Models Overview
Choose the right AI model for your text-to-speech needs.
Available Models
YourVoic offers 5 TTS models, each optimized for different use cases:
| Model | Latency | Quality | Languages | Expressions | Control Notes | Credit Cost |
|---|---|---|---|---|---|---|
aura-lite |
Fast | Good | 90+ | Yes | Streaming speed supported; streaming pitch unavailable. Generate controls are conservative in the playground. | 1 credit/char |
aura-prime |
Medium | Excellent | 90+ | Yes | Streaming speed supported; streaming pitch unavailable. | 1 credit/char |
aura-max |
Slower | Premium | 90+ | Yes | Best natural quality; streaming pitch unavailable. | 1 credit/char |
rapid-flash |
Fastest | Good | 18 | No | Supports speed and pitch in standard generation and pseudo-streaming. | 1 credit/char |
rapid-max |
Fast | Very Good | 41 | No | Generate supports speed and pitch; streaming supports speed only. | 2 credits/char |
If your workflow depends on explicit speed or pitch controls, Rapid models are the safest choice. Aura models focus first on natural speech quality and accent guidance, and their streaming path does not support pitch.
Model Details
Aura Lite
Our fastest Aura model, optimized for real-time applications.
- Best for: Chatbots, voice assistants, real-time apps
- Latency: ~200ms first byte
- Features: Expression tags, all languages, all voices
response = requests.post(
"https://yourvoic.com/api/v1/tts/generate",
headers={"X-API-Key": "your_api_key"},
json={
"text": "Quick response for real-time chat.",
"voice": "Peter",
"model": "aura-lite"
}
)

■ **Study questions**:
**a)** Using the TTS models overview, answer these:
(i) What is the credit cost of rapid-max?
(ii) What first-byte latency is given for Aura Lite?
(iii) How many languages does rapid-flash support?
**b)** Translate this sentence from the TTS models overview into Spanish: "Aura models focus first on natural speech quality and accent guidance, and their streaming path does not support pitch."
Rely only on the text when answering.

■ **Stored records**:
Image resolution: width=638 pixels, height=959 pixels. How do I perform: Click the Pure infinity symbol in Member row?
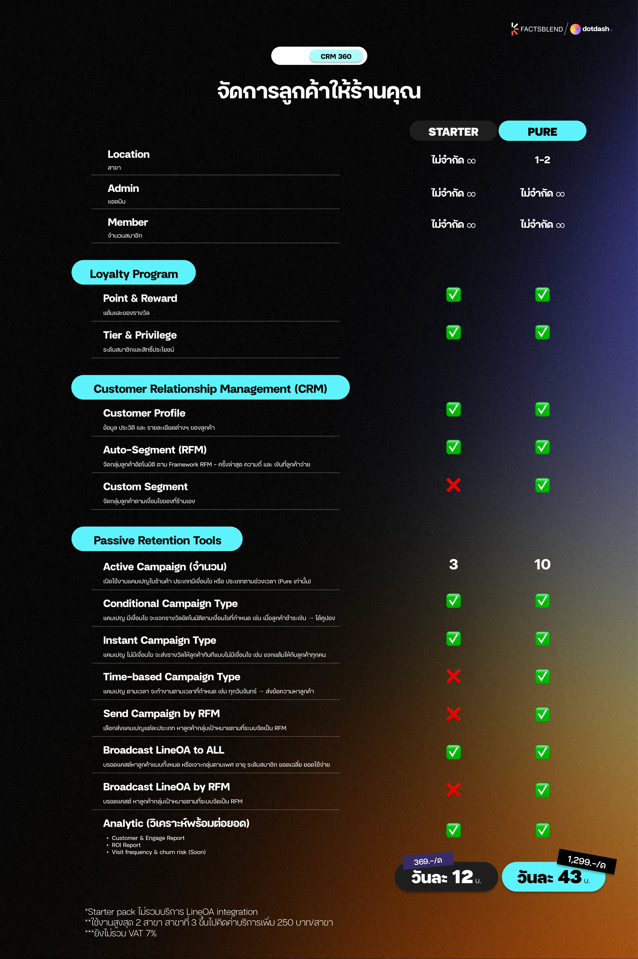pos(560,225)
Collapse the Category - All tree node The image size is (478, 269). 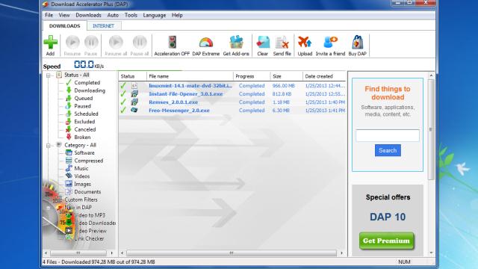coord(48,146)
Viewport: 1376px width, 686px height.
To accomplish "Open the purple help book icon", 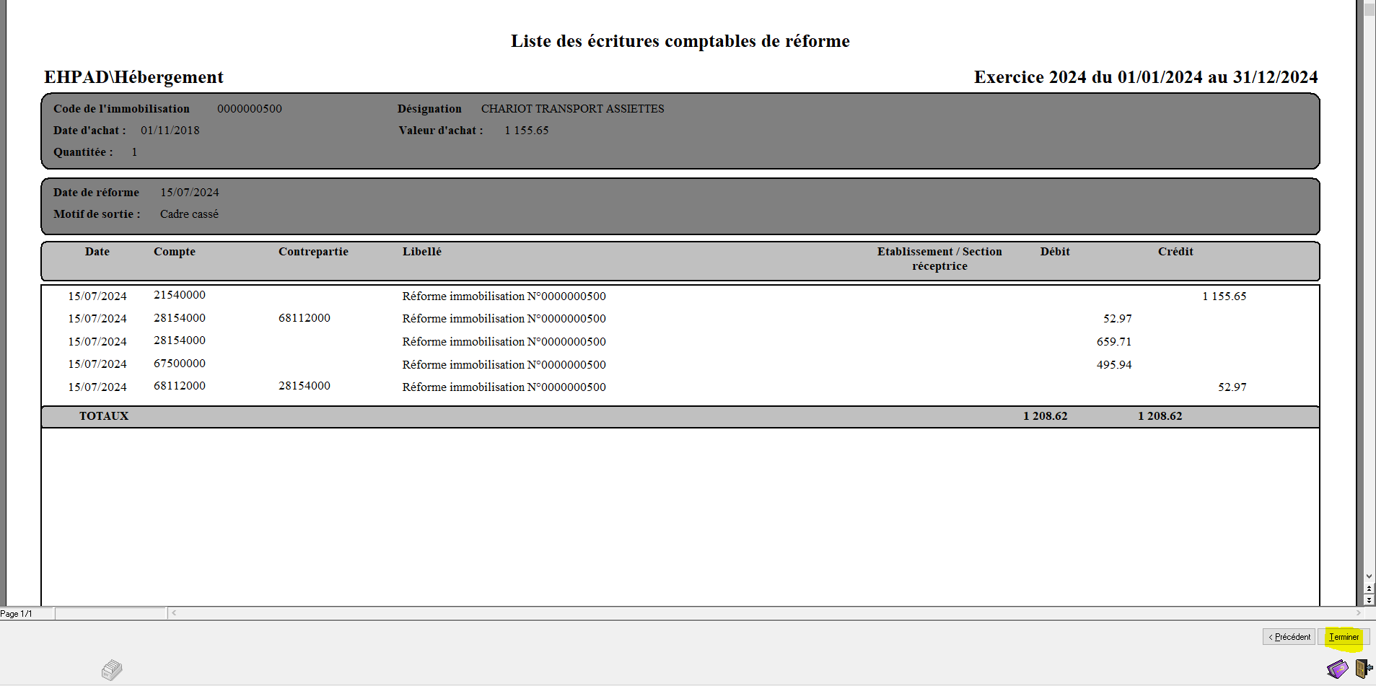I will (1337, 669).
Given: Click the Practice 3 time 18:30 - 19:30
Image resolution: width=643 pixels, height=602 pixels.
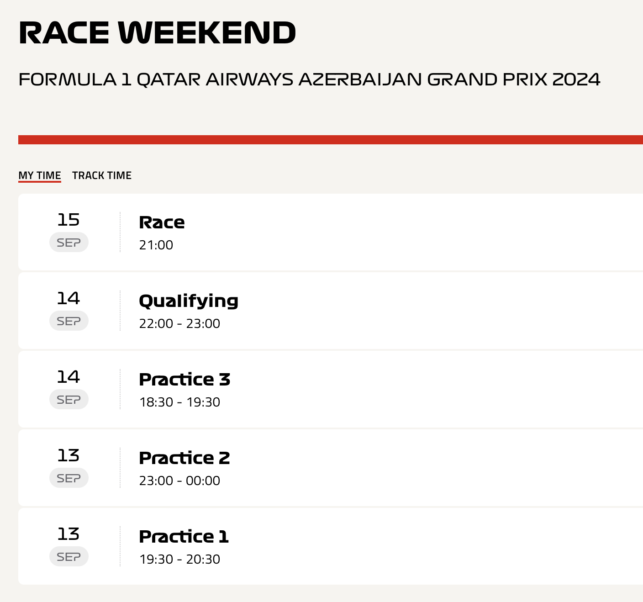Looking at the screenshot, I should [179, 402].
...
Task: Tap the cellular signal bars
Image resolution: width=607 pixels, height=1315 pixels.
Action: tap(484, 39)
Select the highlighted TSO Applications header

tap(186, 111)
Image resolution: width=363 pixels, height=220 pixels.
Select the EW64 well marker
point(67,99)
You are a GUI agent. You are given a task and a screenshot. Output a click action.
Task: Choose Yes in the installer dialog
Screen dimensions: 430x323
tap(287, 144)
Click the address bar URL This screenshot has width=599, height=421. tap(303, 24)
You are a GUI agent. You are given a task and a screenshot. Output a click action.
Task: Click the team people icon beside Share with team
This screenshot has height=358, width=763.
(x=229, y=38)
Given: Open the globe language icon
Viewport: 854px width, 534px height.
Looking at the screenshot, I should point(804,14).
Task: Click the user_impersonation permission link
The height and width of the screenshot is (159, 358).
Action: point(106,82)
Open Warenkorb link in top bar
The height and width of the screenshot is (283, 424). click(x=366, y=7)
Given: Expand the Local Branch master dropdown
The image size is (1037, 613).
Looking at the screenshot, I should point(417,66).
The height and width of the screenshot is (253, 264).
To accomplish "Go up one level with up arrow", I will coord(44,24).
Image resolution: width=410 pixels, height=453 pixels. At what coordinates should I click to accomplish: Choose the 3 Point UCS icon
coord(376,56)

■ **List of answers**:
**a)**
(i) 2 credits/char
(ii) ~200ms
(iii) 18

**b)** Los modelos Aura se centran primero en la calidad natural del habla y en la guía de acento, y su ruta de streaming no admite el tono.